— Вы любите детей? — спрашивает его Ставрогин, застав, как он утешал хозяйского ребенка.
— Люблю, — отозвался Кириллов, довольно, впрочем, равнодушно.
— Стало быть, и жизнь любите?
— Да, люблю и жизнь, а что?
— Если решились застрелиться?
— Что же? почему вместе? жизнь особо, а то особо. Жизнь есть, а смерти нет совсем.
Через несколько времени Ставрогин предлагает другой вопрос.
— Вы, кажется, очень счастливы, Кириллов?
— Да, очень счастлив, — ответил тот, как бы давая самый обыкновенный ответ.
«Человек несчастлив только потому, что не знает, что он счастлив, только потому», — объясняет он потом Ставрогину.
— Кто узнает, тотчас станет счастлив; сию минуту, потому что, в сущности, на свете все хорошо.
— А кто обидит и обесчестит девушку — это хорошо?
— Хорошо. И кто размозжит голову за ребенка, и то хорошо, и кто не размозжит, и то хорошо. Все хорошо, все. Всем тем хорошо, кто знает, что все хорошо. Если бы они знали, что им хорошо, то им было бы хорошо, но пока они не знают, что им хорошо, то им будет не хорошо.
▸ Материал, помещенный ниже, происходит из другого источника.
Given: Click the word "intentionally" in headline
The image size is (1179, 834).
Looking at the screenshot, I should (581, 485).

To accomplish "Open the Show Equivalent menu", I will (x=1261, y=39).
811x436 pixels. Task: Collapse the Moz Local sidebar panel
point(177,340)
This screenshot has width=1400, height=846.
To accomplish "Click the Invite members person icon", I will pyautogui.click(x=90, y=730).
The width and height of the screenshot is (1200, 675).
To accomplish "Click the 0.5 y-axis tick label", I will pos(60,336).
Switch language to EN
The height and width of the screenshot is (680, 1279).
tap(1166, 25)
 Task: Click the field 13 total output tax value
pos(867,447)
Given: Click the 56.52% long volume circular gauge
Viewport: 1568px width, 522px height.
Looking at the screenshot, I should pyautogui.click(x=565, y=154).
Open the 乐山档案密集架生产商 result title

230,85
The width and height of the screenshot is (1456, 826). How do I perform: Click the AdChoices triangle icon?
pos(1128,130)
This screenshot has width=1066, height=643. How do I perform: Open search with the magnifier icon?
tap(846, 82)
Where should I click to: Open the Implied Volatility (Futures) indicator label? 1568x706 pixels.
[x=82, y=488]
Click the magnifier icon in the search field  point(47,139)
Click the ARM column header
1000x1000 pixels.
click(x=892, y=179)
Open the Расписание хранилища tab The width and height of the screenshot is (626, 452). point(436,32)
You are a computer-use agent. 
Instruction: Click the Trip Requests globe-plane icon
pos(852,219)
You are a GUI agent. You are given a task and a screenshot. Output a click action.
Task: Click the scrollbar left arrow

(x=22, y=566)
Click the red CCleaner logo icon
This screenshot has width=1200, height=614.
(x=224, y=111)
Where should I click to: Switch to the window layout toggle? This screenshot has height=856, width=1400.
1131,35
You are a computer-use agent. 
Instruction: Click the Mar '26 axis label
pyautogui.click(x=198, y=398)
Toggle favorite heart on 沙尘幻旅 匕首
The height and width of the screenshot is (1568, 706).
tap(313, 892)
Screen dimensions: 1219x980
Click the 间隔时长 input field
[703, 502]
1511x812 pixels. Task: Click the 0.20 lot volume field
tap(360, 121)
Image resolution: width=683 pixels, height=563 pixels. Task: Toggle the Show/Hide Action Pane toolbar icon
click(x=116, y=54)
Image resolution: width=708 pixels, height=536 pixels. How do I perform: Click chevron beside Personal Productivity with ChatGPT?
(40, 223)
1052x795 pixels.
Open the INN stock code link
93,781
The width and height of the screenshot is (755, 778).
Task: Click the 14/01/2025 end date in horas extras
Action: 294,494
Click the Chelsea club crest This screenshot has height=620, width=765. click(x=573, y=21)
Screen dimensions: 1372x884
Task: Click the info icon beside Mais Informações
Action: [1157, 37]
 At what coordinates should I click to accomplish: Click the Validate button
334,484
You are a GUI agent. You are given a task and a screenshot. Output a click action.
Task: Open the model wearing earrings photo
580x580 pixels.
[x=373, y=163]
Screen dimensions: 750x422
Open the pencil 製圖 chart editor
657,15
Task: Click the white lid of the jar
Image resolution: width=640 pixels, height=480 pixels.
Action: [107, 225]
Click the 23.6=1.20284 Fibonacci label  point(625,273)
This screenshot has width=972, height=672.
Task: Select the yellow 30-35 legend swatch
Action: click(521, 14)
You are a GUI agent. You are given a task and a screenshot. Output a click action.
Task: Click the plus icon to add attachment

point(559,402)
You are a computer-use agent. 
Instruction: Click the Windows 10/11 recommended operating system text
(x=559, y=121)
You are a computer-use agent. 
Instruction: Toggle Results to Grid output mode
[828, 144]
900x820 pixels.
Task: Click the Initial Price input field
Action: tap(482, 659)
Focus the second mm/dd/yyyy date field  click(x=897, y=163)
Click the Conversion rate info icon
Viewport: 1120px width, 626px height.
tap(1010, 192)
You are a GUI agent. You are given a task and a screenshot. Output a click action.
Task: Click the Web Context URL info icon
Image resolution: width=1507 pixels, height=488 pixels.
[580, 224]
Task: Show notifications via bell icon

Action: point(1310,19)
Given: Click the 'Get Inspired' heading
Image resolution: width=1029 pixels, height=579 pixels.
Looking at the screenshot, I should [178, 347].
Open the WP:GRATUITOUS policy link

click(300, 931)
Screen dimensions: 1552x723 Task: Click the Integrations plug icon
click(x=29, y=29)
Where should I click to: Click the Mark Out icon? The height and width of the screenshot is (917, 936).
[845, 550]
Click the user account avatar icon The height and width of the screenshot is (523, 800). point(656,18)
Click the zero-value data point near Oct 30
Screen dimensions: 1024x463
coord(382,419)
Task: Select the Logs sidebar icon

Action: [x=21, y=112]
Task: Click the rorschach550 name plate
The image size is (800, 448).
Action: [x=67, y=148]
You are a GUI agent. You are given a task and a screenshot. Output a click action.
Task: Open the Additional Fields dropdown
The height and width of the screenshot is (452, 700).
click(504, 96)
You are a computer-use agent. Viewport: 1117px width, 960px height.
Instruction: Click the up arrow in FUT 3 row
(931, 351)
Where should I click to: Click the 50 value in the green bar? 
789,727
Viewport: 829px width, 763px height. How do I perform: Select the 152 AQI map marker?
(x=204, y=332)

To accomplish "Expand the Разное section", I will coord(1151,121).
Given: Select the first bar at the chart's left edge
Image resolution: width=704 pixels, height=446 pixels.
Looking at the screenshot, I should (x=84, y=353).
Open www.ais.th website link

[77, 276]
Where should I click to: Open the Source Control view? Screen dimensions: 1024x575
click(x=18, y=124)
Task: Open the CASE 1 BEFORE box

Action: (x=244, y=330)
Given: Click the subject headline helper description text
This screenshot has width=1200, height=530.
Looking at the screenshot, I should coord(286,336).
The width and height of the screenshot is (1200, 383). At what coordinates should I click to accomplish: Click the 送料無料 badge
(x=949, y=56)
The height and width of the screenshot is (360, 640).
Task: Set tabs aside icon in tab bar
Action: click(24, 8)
Вот вся мысль, вся, больше нет никакой.
Почти подобным же маньяком, смесью необыкновенной внутренней доброты и умственной нескладицы, выставлен Шатов, тоже член кружка, отступивший потом от него и разыгравший в нем трагическую роль Иванова в известном Нечаевском деле.
Все такие характеры, стоящие на рубеже безумия, все эти субъекты заведений для душевнобольных составляют специальную силу Достоевского и изображаются им с любовью и искусством, какими не владеет другой писатель и каких не найдется даже у самого Достоевского в применении к другой, более нормальной психии.
Сами по себе эти психиатрические герои Достоевского несомненно верны и правдивы, но в общей картине они служат, с одной стороны, иллюстрацией неверных положений и глубоко ошибочных взглядов романиста, с другой стороны — признаком его нравственной усталости в борьбе с жизнью.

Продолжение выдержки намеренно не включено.